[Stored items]
+ + + + +

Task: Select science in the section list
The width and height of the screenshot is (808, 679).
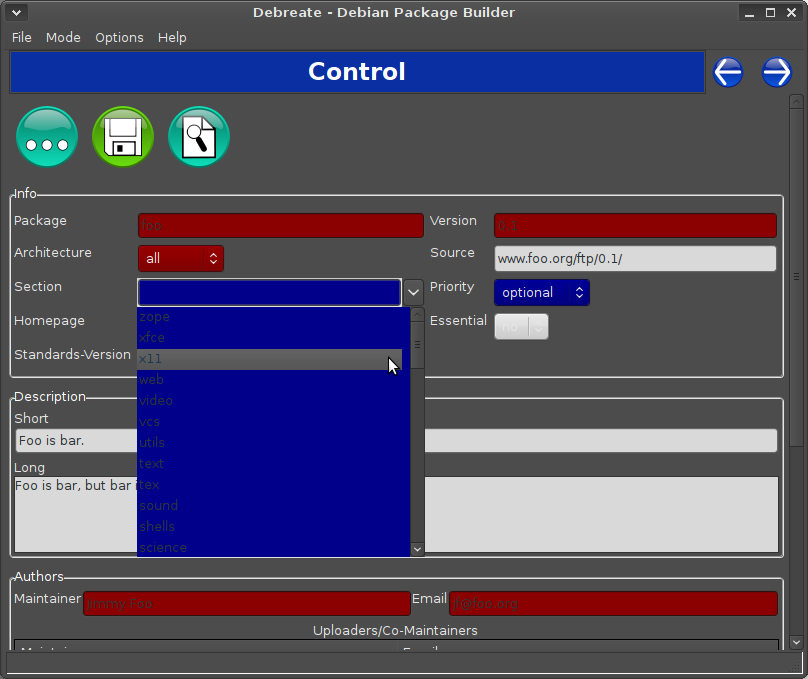Action: click(x=270, y=547)
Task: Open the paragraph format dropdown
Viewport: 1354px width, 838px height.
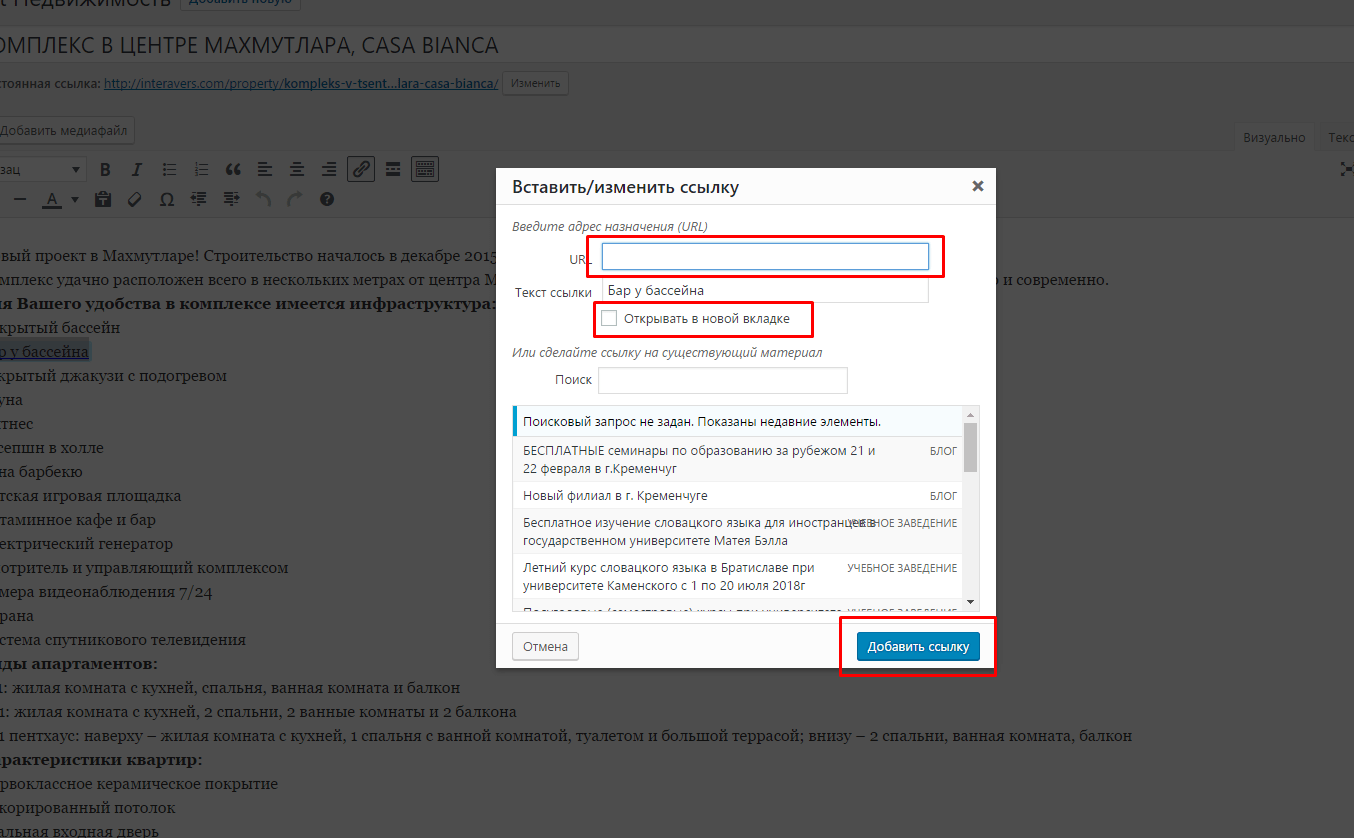Action: click(x=42, y=169)
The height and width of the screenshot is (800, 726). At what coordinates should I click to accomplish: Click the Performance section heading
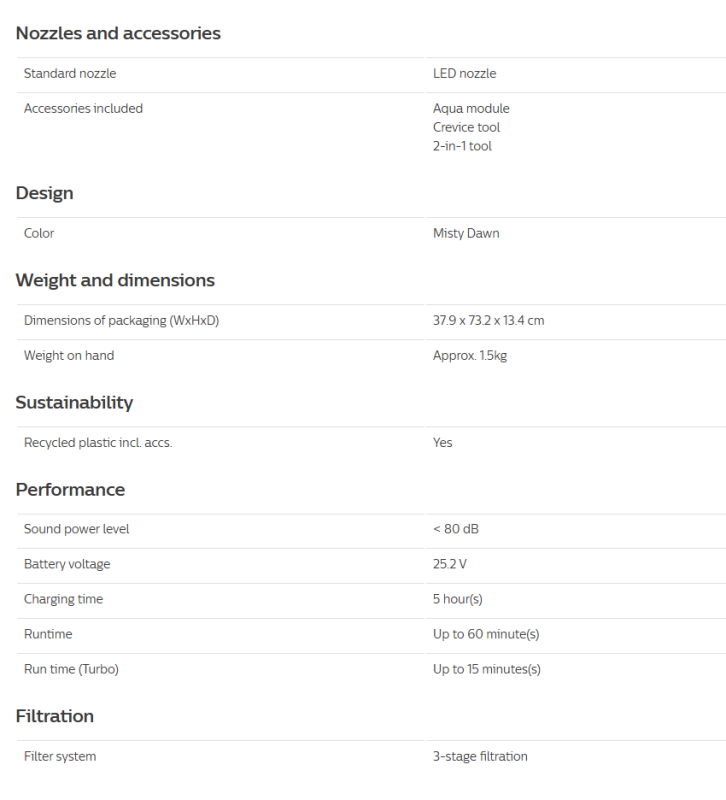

+ + + + +

Pick out, from the lines above, every one that contains the string "Task".

Task: Select science in the section list
Task: Open the paragraph format dropdown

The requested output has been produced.